- Genre: Comedy
- Written by: Arthur Julian Arnie Rosen
- Directed by: Jack Donohue
- Starring: Lucille Ball Art Carney Nanette Fabray Peter Marshall Don Porter
- Music by: Nelson Riddle
- Country of origin: United States
- Original language: English

Production
- Executive producer: Lucille Ball
- Producer: Gary Morton
- Production locations: Paramount Studios - 5555 Melrose Avenue, Hollywood, Los Angeles, California Las Vegas
- Cinematography: Maury Gertsman
- Editor: John M. Foley
- Running time: 60 minutes
- Production company: Desilu Productions

Original release
- Network: CBS
- Release: November 19, 1974

= Happy Anniversary and Goodbye =

Happy Anniversary and Goodbye is a 1974 American television film directed by Jack Donohue and starring Lucille Ball and Art Carney as Norma and Malcolm Michaels.

==Plot==
Norma and Malcolm Michaels are a middle-aged married couple who are in the midst of a midlife crisis.

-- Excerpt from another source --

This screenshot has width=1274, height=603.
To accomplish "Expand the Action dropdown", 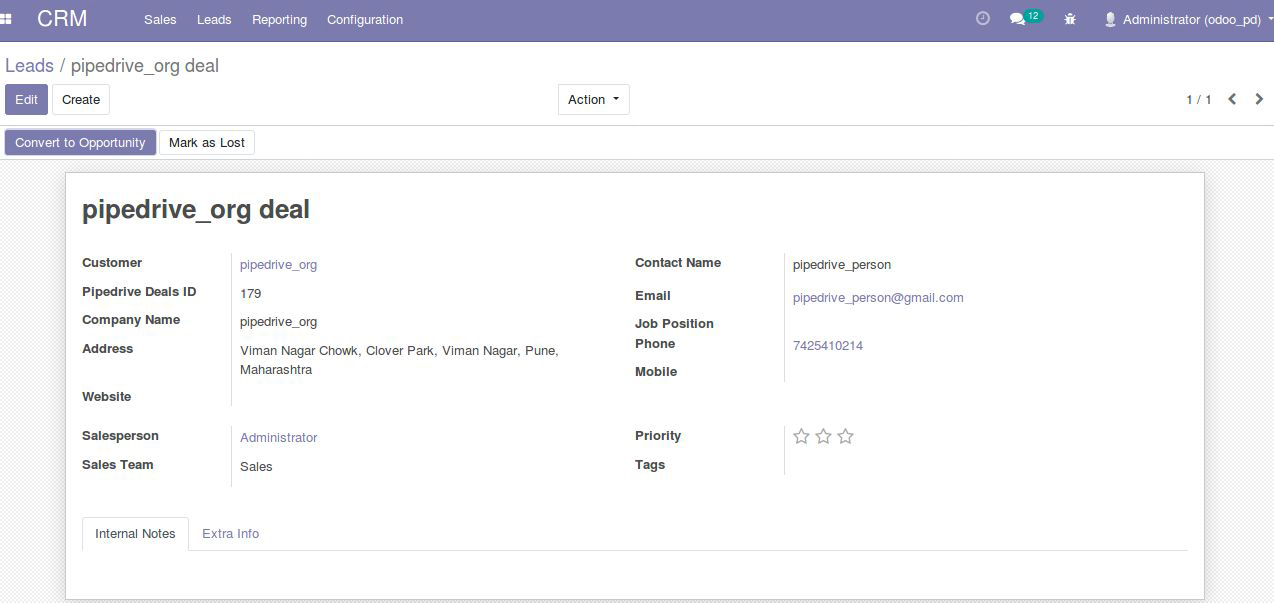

Both decide to separate and begin their lives anew, away from each other. However, problems ensue once they discover that they are no longer as young as they used to be. In the end, they realize that they still love each other.

==Cast==
- Lucille Ball as Norma Michaels
- Art Carney as Malcolm Michaels
- Nanette Fabray as Fay
- Peter Marshall as Greg Carter
- Don Porter as Ed "Mad Dog" Murphy
- Arnold Schwarzenegger as massage therapist Rico, the object of Norma's lascivious gawking.

==Production==

Ball cast Schwarzenegger after seeing him in an episode of The Merv Griffin Show. The film was shot before a live audience.

==Reception==
===Critical response===
The special was the fourth highest rated program for the week, and it won its time slot with a rating of 27.9 and 42% share of the viewing audience.